Nachdem er zuvor bereits Reiseberichte verfasste, schrieb er nun in der Haft in der berühmten Bastille jene Werke, die ihn bis heute zu einem Mythos und einer Überfigur der erotischen Literatur machen: „Die 120 Tage von Sodom“ und „Justine oder Die Unglücksfälle der Tugend“ gelangten nach dem Tod des Marquis zu weltweiter Bekanntheit.

Die Werke konnten jedoch nicht veröffentlicht werden, da die Schilderungen sexueller Gewalt und überbordender Exzesse für die damalige Zeit zu anstößig waren.

Nach der Französischen Revolution kam der Marquis des Sade frei und wirkte zeitweilig sogar als Richter.
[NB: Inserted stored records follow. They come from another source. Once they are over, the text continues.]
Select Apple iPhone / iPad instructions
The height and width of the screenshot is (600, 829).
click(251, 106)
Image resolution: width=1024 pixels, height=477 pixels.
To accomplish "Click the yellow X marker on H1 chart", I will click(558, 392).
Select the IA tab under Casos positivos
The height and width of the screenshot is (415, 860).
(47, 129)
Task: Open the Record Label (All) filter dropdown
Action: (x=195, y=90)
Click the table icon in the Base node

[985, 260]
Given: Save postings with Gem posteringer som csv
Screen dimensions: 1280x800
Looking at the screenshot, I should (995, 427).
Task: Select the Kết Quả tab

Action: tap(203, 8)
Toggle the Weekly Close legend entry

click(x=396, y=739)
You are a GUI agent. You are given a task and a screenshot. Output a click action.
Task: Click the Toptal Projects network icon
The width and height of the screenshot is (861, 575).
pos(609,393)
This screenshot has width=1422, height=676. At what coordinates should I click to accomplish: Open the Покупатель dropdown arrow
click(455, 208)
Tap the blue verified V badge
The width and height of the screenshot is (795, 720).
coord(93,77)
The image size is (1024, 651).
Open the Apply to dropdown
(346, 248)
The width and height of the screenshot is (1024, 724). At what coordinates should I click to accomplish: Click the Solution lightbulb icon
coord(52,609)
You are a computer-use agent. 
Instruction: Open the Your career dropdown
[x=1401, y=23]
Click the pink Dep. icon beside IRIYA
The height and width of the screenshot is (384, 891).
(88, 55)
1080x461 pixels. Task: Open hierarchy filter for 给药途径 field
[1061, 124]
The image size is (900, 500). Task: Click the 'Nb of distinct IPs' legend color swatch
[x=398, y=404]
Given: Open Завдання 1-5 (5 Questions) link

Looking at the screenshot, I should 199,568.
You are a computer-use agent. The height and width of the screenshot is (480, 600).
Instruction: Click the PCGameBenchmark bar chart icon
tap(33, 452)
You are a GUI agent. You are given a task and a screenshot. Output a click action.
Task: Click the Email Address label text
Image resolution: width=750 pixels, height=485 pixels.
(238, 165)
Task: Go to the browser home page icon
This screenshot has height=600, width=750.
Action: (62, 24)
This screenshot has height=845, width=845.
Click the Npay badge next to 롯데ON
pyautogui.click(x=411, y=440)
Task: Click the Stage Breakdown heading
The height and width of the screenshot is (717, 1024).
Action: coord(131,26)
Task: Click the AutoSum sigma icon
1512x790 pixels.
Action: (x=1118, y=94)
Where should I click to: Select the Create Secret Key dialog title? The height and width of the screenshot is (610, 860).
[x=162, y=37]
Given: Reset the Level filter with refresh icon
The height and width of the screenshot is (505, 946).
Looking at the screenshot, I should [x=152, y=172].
Seine aristokratischen Eltern, die den revolutionären Kräften ein Dorn im Auge waren, konnte er dadurch vor der Guillotine retten.

Als aber die Jakobiner unter Maximilien Robespierre an die Macht gelangten, wurde der Marquis erneut inhaftiert und später zum Tode verurteilt. Das Urteil wurde aber nach der Ablösung der Jakobiner wieder fallen gelassen.

Der Marquis des Sade kam frei, musste aber einen erheblichen Teil seines Besitzstandes verkaufen. Auch wenn sein Wohlstand sank, erreichten seine Werke immer größere Bekanntheit, auch wenn niemand wusste, wer der Autor war. So fanden die Werke „Justine“ und „Juliette“ unter der Hand große Verbreitung.

Offen zeigen konnte man die Bücher nicht. Zu extrem und unvorstellbar waren die Darstellungen von Orgien, Folter und Erniedrigungen und sogar Lustmordszenen.

Nachdem Napoleon Bonaparte 1799 die Macht in Frankreich erlangte und immer diktatorischer regierte, drehte sich der Wind wieder gegen den Marquis de Sade. Er wurde erneut wegen seiner Schriften eingesperrt.

Nachdem er im Gefängnis andere Häftlinge sexuell belästigt hatte, wurde er erst in ein anderes Gefängnis und danach auf Bitten seiner Familie in die Irrenanstalt Charenton-Saint-Maurice verlegt. Hier verfasste er weitere Schriften und durfte sogar mit anderen Insassen Theater spielen.

Später wurde er jedoch mit Schreibverbot und Einzelhaft belegt und konnte somit keine weiteren Bücher mehr verfassen. Der Marquis starb am 2. Dezember 1814. Sein Grab ist heute nicht mehr auffindbar.

Der Marquis de Sade war eine für seine Zeit extreme Erscheinung, der gerade durch die Schilderungen seiner umstrittenen Sexualpraktiken eine bis heute ungebrochene Faszination auf Menschen ausübt und die Künste immer noch enorm beeinflusst.